Member of the Puerto Rico House of Representatives from the 14th District
- In office January 2, 1977 – January 2, 1981

Personal details
- Born: January 15, 1944 Hatillo, Puerto Rico
- Died: January 30, 2006 (aged 62)
- Party: New Progressive Party (PNP)
- Children: 1
- Alma mater: Pontifical Catholic University of Puerto Rico (B.Ed.)

= Celia V. Monrouzeau Martínez =

Puerto Rican politician

Celia V. Monrouzeau Martínez was a Puerto Rican female politician from the New Progressive Party (PNP) who served as member of the House of Representatives of Puerto Rico for the 14th District.

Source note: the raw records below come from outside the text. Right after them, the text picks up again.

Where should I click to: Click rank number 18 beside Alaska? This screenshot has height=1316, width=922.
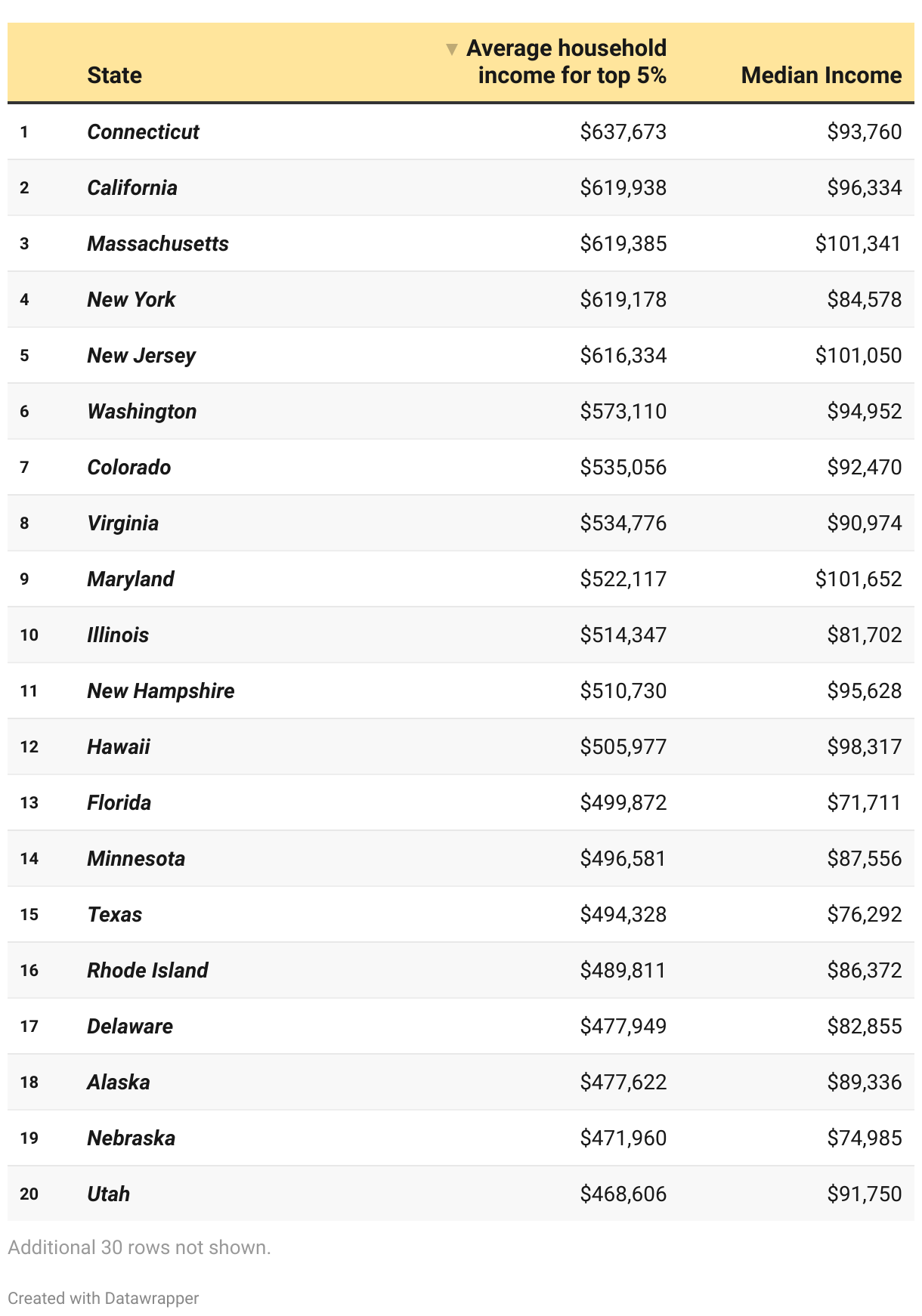(29, 1083)
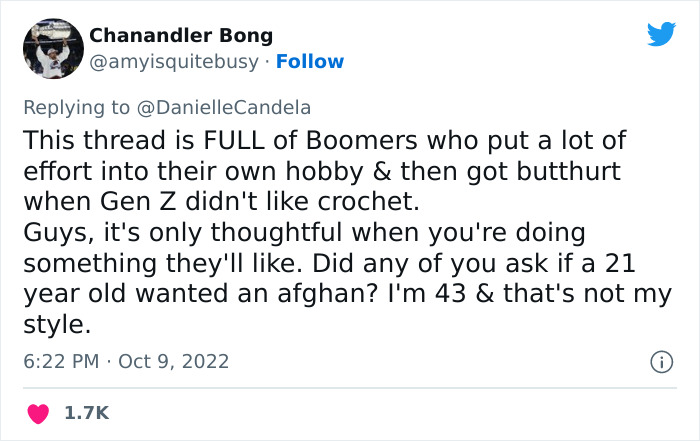Open the tweet info circle icon
The height and width of the screenshot is (441, 700).
(x=660, y=361)
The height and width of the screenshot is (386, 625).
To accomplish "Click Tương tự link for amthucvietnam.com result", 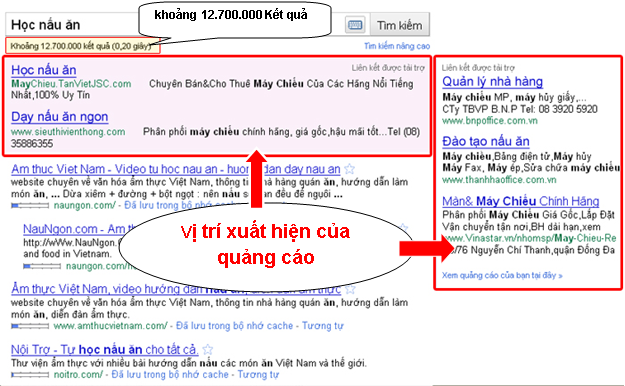I will coord(322,326).
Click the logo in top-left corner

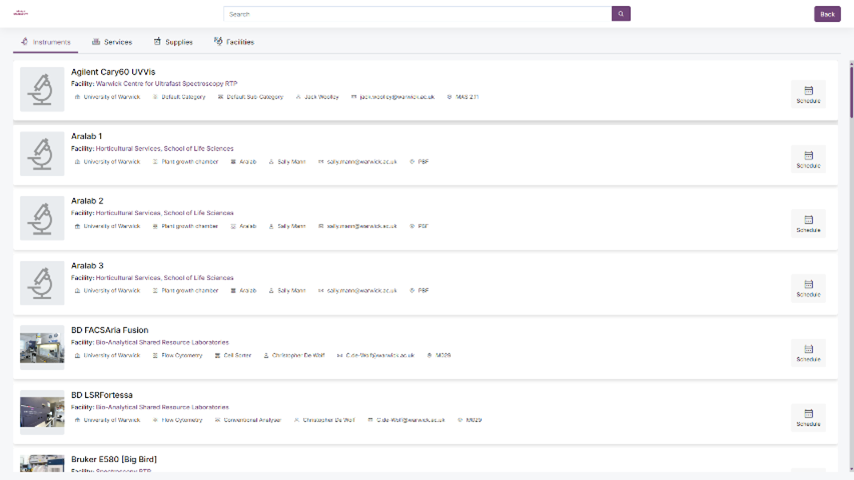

==Early life and education==
Celia Virginia Monrouzeau Martínez was born on January 15, 1944, in Hatillo, Puerto Rico. She earned a bachelor's degree in education from the Pontifical Catholic University of Puerto Rico.

==Politics==
She began in politics in the 1976 election and was elected to 14th district. During the four-year term she was the only woman in the House of Representatives and served as alternate spokesperson for the New Progressive Party. She was not reelected in the 1980 elections, and returned to teaching.

Governor Rafael Hernández Colón of the opposing Popular Democratic Party invited Celia V. Monrouzeau Martínez to collaborate as an advisor on social welfare projects.

==Legacy==
A passive park in Hatillo was named in her honor.